Именно поэтому я обратилась к фэнтези. Так я даже вам больше скажу: «Валькирия», этот совершенно кондовый исторический роман, – и её мгновенно записали в историческое фэнтези. Потому что там человек нарушает мистические запреты – и вот собрался торжественно погибнуть (правда, не дали, но собрался на полном серьёзе). И – уже сразу записали в фэнтези. Здрасьте-приехали! Ну, хорошо, я напишу вам уже натуральное фэнтези, но там это будет не американский подросток, сдёрнутый с американской улицы и зачем-то наряженный в кольчугу, а это будет тогдашний человек. Вот тогда я «Волкодава» и написала. Это такое лирическое отступление, как я немножко отошла от славянской тематики и занялась фэнтези.

На самом деле многие люди почему-то считают, что научная фантастика – это да. Вот если ты пишешь про бластеры и звездолёты, то ты по крайней мере обязан знать, которая планета от Солнца – Земля.
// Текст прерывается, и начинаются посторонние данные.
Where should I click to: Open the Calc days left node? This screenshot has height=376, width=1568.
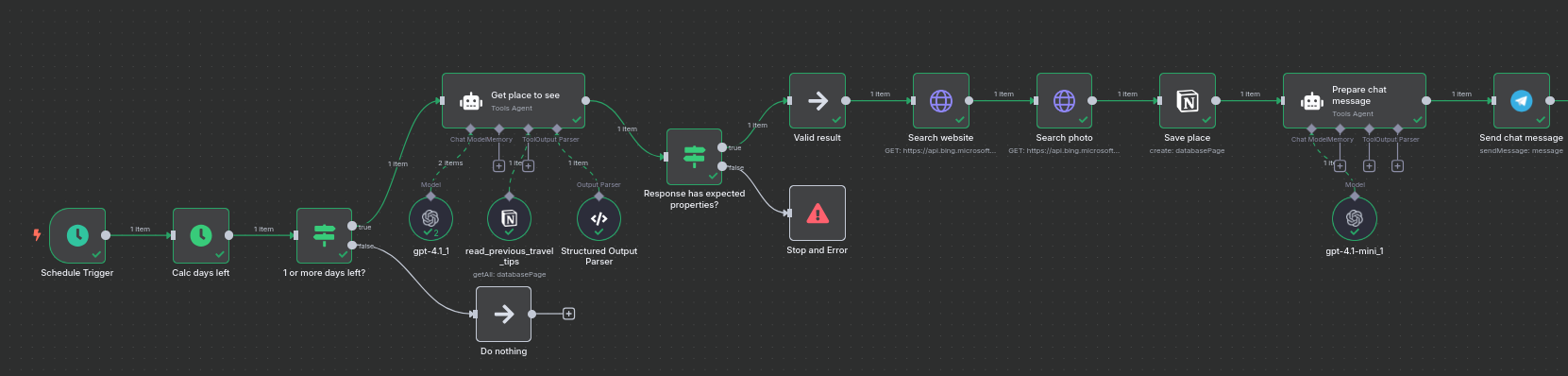click(x=201, y=235)
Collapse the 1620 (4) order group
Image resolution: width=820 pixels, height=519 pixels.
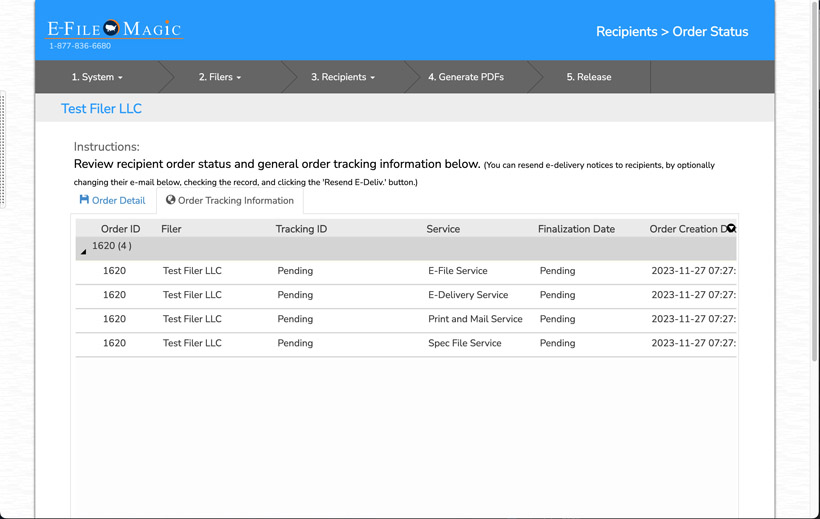point(83,252)
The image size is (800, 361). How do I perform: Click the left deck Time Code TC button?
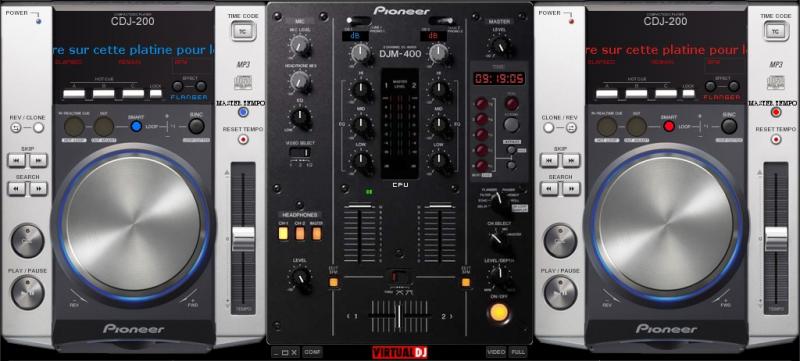click(x=243, y=32)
Вы знаете, бывают варианты. (Смех в зале.) Одна тётенька мне принесла какую-то книгу… ой, господи, если я начну пересказывать, «скорую помощь» надо будет вызывать. И всё дело происходит на четвёртой планете от Солнца. Я читаю, думаю: «Она про Землю пишет? не про Землю?» Вроде как все реалии – вот они, а планета – четвёртая.
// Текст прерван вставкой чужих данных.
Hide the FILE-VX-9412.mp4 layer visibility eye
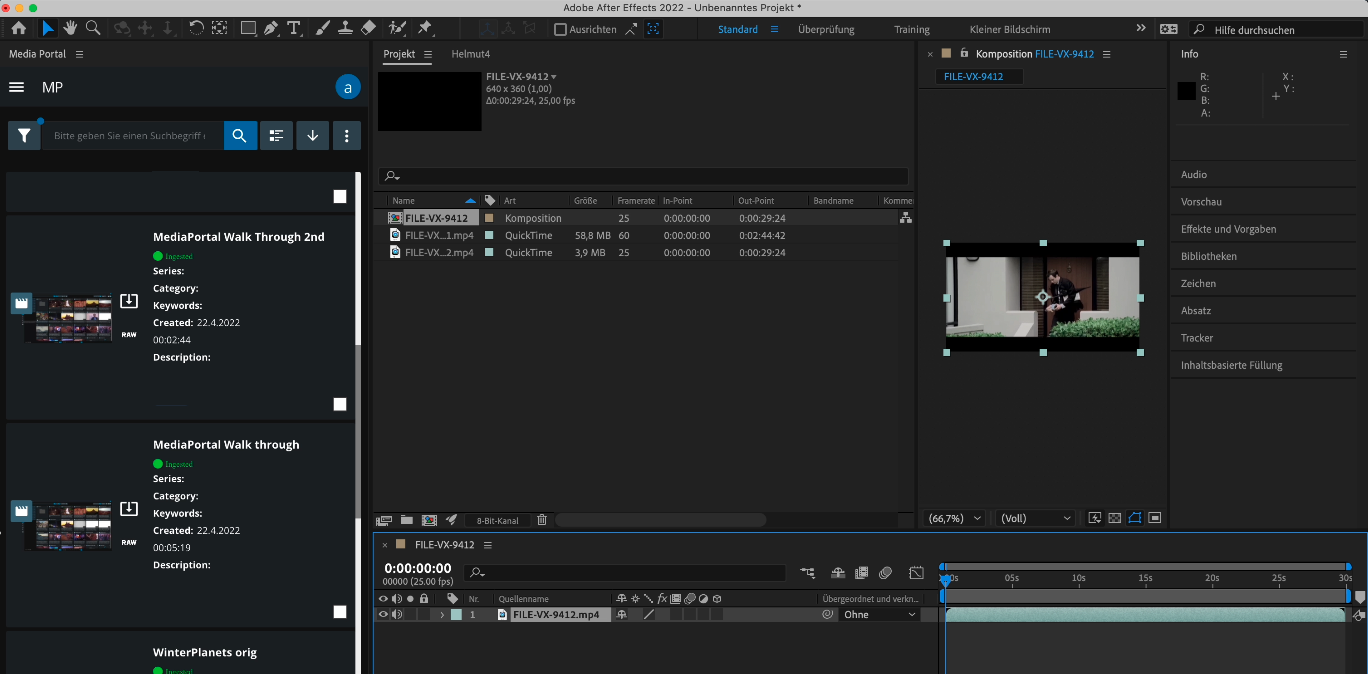 [x=382, y=614]
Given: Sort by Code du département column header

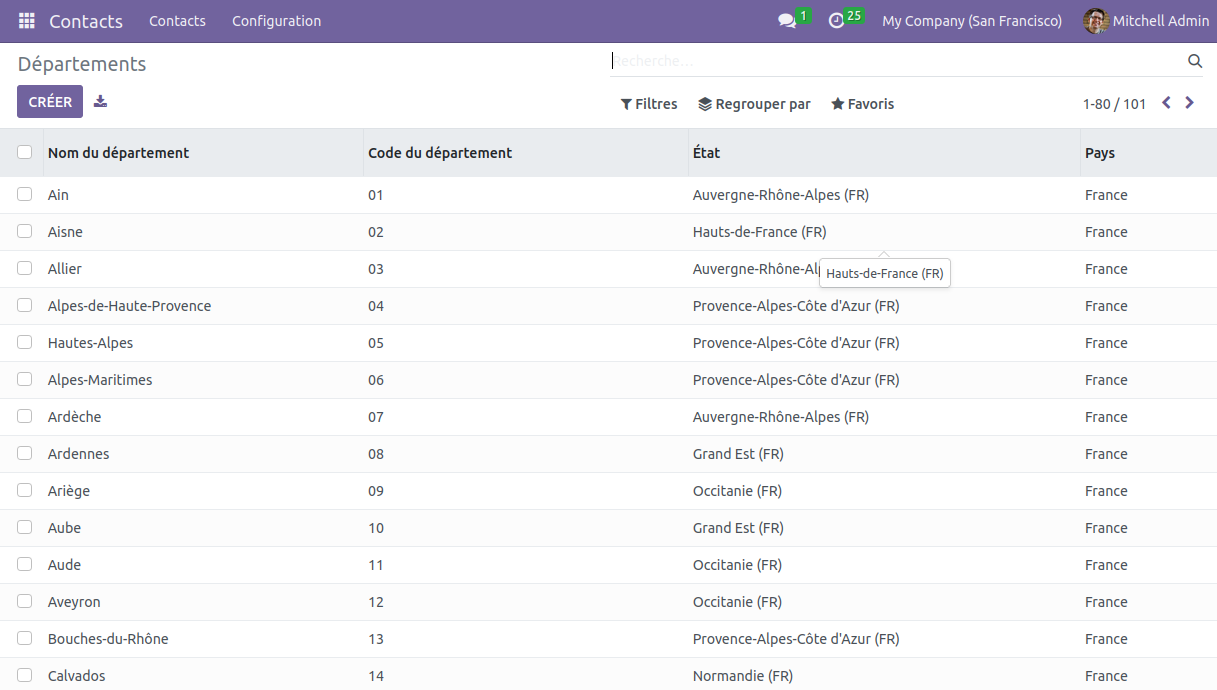Looking at the screenshot, I should click(x=440, y=153).
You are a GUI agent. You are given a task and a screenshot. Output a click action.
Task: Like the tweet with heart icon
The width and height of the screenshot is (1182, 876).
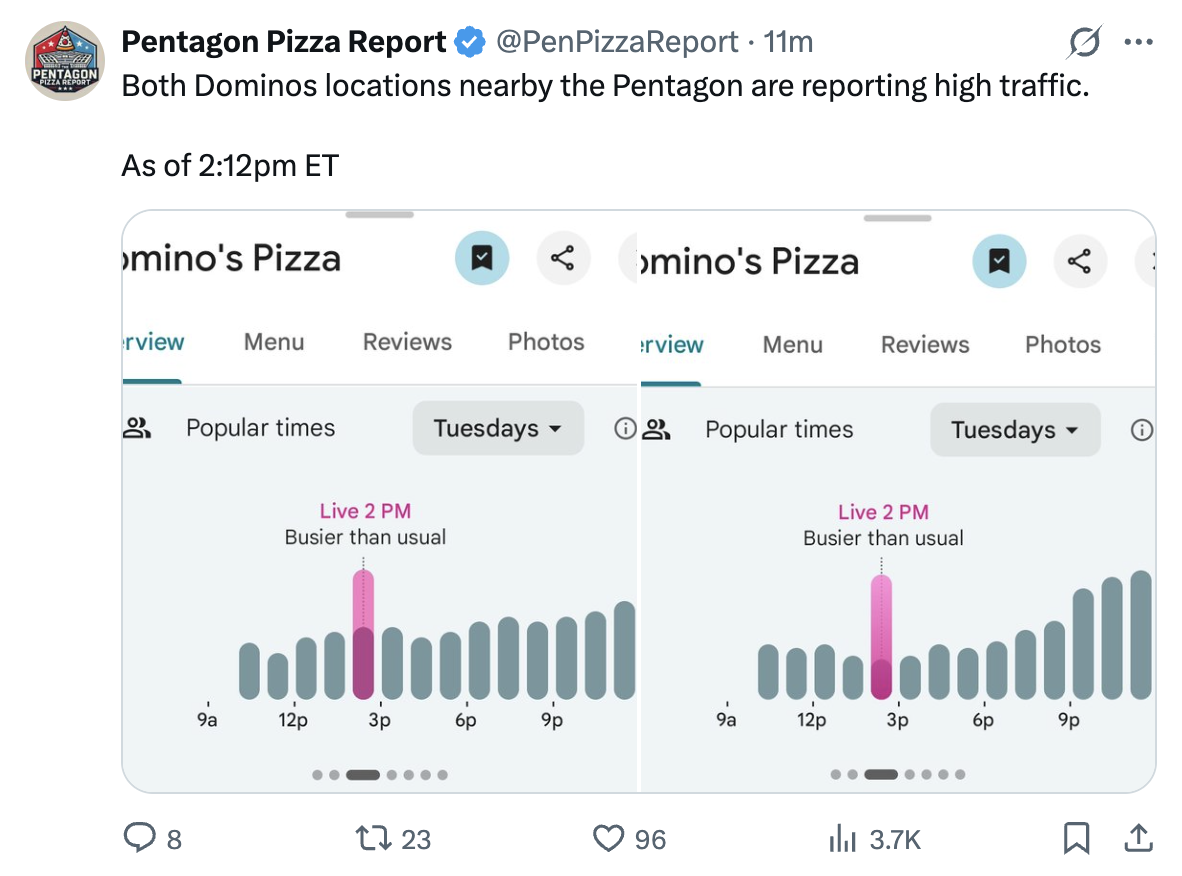[x=608, y=838]
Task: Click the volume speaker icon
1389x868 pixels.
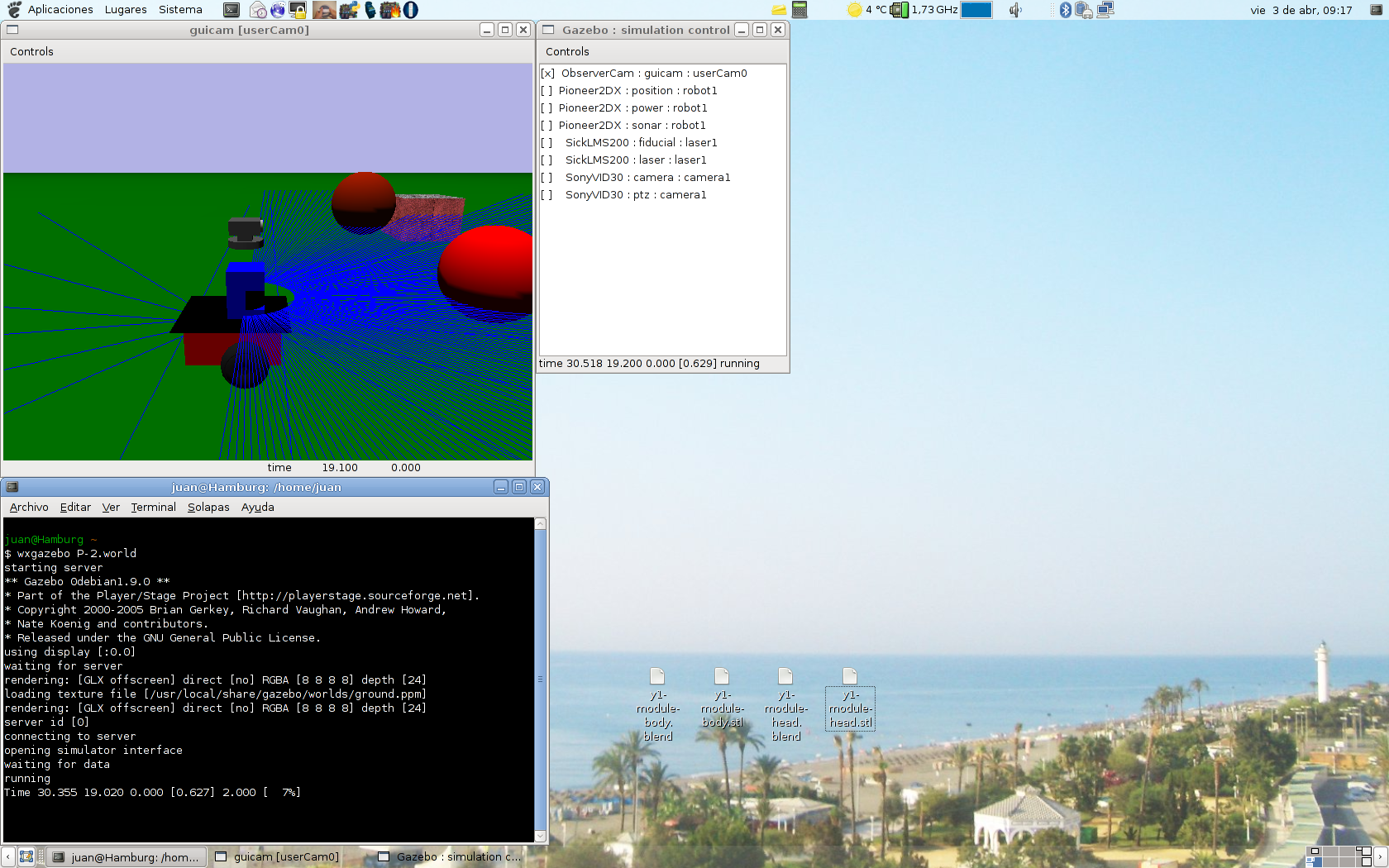Action: 1015,10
Из зала: (Говорит, что где-то читал, будто открыли ещё одну планету.)

М. Семёнова: Так это уж, простите, за нами. Там Фаэтон пресловутый.

(…)

Короче говоря, я это к чему рассказываю. Дело не в том, кого перечитала эта тётенька. Я тогда её взяла за пуговицу и говорю: «Это вообще где всё происходит?» «На Земле». «А Земля – какая планета от Солнца?..» (…) Так что я говорю: могут быть варианты. Так что если ты пишешь про бластеры и звездолёты – ты должен знать, что в космосе-то там плюс-минус по данным современной науки делается. А вот в фэнтези, почему-то считается, – что хочу, то и ворочу. Дулю! Фэнтези отличается только набором наук, которые ты будь любезен знать, чтобы написать толковую книжку. Это: история, этнография, какие-то начатки геральдики, оружиеведение, боевые искусства – необозримое поле.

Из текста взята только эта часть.